Mateus, o evangelho escrito para os judeus, corrige e diz: “Não é Ele o filho do carpinteiro? Não se chama sua mãe Maria, e seus irmãos Tiago, José, Simão e Judas?” (Mateus 13, 55-56). Lucas, no seu evangelho, também menciona o episódio da visita do Senhor à sua terra natal, porém, por respeito ao Senhor não copia Marcos, mas também não diz uma mentira como Mateus, pelo que, omite o que os seus conterrâneos lhe chamaram.

Maria e a viúva de Naim
No dia seguinte, dirigiu-se Jesus a uma cidade chamada Naim. Iam com ele diversos discípulos e muito povo. Ao chegar perto da porta da cidade, eis que levavam um defunto a ser sepultado, filho único de sua mãe que era viúva; acompanhava-a muita gente da cidade. Vendo-a o Senhor, movido de compaixão para com ela, disse-lhe: “Não chores!”. E, aproximando-se, tocou no esquife, e os que o levavam pararam. Disse Jesus: “Moço, eu te ordeno, levanta-te. Lucas 7, 11-14

É dos poucos milagres que Jesus faz sem que ninguém lho peça, e sem inquirir sobre a fé da pessoa que vai ser agraciada com o milagre. A alta capacidade de empatia de Jesus faz com que entenda que o sofrimento daquela pobre viúva era tão grande que não podia comportar dialogar com ninguém. Vemos neste evangelho a empatia de Lucas na forma como descreve a cena. Concentra o máximo de sofrimento num mínimo de palavras: 

“levavam a sepultar um rapaz filho único de sua mãe que era viúva”. Não deve haver sofrimento maior do que o de uma mãe que perde um só dos seus filhos, pois vai contra a natureza da vida. Espera-se que os filhos sepultem os pais e não que os pais sepultem os filhos. Uma mãe que está disposta a morrer pelo seu filho, ter de o ver morrer sem poder fazer nada, é sofrimento que não cabe no coração humano.

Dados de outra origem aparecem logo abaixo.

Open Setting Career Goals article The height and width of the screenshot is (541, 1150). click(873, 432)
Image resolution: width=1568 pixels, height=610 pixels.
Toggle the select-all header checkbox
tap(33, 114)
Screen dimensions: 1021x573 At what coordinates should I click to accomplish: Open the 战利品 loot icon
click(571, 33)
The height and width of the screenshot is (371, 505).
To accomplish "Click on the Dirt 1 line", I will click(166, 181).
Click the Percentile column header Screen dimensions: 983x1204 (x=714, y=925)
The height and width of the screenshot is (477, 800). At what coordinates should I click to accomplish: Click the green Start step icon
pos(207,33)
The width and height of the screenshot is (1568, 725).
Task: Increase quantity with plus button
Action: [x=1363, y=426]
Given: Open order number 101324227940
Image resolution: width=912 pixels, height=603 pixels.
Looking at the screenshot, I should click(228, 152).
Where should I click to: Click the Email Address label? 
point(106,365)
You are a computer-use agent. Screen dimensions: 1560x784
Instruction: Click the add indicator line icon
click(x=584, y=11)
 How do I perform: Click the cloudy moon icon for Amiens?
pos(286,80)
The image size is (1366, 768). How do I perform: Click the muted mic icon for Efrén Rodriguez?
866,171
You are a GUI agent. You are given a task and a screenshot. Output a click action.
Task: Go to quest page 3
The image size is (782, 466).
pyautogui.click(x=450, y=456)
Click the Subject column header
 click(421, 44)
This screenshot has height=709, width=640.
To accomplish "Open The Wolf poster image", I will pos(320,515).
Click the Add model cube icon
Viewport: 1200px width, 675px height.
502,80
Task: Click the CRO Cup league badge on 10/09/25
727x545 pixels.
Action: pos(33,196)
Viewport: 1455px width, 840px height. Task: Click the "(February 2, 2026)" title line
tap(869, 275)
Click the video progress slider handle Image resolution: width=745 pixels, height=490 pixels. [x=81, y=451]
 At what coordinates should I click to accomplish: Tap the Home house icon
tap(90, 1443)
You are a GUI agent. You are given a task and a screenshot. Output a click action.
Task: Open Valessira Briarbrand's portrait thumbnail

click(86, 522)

Dentro desta categoria, o sofrimento desta mulher é ainda agravado pelo facto de ela já ser viúva e de este ser o único filho. Era ele a única garantia de ficar viva na sociedade, pois as mulheres daquele tempo não podiam viver sozinhas uma vez que não podiam deter propriedade. Por isso, o seu único filho era também a sua garantia de vida.

Jesus devolve a vida ao rapaz... Sempre vi neste episódio uma projeção pessoal de Jesus; Jesus viu na viúva de Naim a sua própria mãe, que dentro em pouco também sepultaria o seu filho único, sendo ela, Maria, já viúva.

Conclusão: Por causa do seu filho, a vida de Maria foi uma contínua paixão e morte. Tudo começou no dia em que deixou de ser possível esconder a sua gravidez ou explicá-la. Não há no mundo pior calúnia que aquela que Maria sofreu toda a sua vida.